Is the European Court of Justice opening the door to material employment practice in social security?
On 16 July 2020 The Court of Justice of the European Union ruled that international lorry drivers who work in more than one country are covered by social security regime in the member state in which their employer has its registered office. The Court considered the employer to be the entity which actually 1) exercises authority over the driver, 2) pays the salary of the driver, and 3) was able to dismiss the driver, rather than the entity that holds the employment contract.
The case was referred to the Court of Justice following a of decision of the Dutch Social Insurance Bank (Sociaal Verzekeringsbank, SVB) to declare Dutch social insurance regime applicable to international lorry drivers . The drivers in this case were working for a Dutch company which acted both effectively and materially as the employer but were employed by a Cypriot employer. These drivers carry out their work in more than one EU member state. The European social security rules determines that where employees work in more than two EU member states, they will be liable to pay social security contributions in the state in which the employer has its registered office.
In this particular case, the international lorry drivers were dealing with a Cypriot company, with which a formal employment contract had been concluded, and a Dutch company which acted both effectively and materially as the employer.
The Court of Justice has now ruled that Dutch social security regime is applicable, despite the fact that an employment contract exists with a formal employer in Cyprus.
In this ruling, the Court of Justice established that the drivers did in fact appear to have been personnel of the Dutch transport companies, as a result Dutch social security regime applies to the drivers and their Dutch employer.

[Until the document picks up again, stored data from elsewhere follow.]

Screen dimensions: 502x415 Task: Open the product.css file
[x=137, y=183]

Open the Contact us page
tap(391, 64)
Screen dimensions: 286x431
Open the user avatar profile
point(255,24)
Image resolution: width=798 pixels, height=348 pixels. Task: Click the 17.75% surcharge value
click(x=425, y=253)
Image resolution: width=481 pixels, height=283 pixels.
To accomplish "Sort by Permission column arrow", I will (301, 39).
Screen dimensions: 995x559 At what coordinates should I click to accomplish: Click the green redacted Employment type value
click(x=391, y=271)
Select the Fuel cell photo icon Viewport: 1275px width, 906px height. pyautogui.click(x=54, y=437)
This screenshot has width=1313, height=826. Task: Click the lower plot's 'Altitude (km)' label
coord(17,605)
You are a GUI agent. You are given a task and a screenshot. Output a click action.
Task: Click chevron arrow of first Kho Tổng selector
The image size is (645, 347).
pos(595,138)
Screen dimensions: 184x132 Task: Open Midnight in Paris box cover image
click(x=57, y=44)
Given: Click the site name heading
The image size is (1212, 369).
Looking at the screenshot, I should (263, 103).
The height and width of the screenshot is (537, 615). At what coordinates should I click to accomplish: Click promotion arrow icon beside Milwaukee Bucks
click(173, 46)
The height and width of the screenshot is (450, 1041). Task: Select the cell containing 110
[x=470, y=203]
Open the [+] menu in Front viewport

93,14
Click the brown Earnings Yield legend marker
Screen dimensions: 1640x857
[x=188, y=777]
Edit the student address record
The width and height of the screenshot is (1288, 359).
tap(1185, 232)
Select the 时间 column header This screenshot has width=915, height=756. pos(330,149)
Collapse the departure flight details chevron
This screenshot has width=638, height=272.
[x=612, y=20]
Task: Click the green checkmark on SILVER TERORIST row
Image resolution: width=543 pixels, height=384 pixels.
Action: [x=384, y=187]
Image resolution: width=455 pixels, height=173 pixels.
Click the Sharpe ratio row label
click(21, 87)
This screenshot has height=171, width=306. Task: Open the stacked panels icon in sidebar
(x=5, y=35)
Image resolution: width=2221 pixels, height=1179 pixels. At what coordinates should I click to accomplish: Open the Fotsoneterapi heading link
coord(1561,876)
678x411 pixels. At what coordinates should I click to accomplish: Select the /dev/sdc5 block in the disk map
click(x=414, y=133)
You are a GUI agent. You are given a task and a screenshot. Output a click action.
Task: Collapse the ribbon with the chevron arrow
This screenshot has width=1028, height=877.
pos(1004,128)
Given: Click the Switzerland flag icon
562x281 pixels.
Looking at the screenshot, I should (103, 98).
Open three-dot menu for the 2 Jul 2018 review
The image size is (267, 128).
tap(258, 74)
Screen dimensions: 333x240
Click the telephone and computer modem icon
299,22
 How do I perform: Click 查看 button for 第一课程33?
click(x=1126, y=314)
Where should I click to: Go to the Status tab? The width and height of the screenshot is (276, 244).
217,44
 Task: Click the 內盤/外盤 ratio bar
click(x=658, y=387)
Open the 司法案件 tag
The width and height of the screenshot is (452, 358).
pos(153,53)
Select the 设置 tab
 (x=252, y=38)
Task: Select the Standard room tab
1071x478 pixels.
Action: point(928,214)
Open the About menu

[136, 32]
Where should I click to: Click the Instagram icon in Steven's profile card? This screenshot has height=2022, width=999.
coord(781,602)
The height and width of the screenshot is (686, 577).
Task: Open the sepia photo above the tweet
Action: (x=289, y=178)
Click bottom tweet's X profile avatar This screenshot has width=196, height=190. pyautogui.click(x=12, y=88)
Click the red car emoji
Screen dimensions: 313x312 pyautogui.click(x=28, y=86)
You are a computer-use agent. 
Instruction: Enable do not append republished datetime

The Supreme Court is yet to rule on this case following the Court of Justice decision, and therefore a final conclusion still has to be reached.
Businesses that have employees carrying out their work in several EU member states simultaneously, should undertake a review to determine if the applicable social security regime has been established correctly and closely should follow the developments in this area. We expect that several countries will scrutinise existing arrangements where there is potentially more than one employer.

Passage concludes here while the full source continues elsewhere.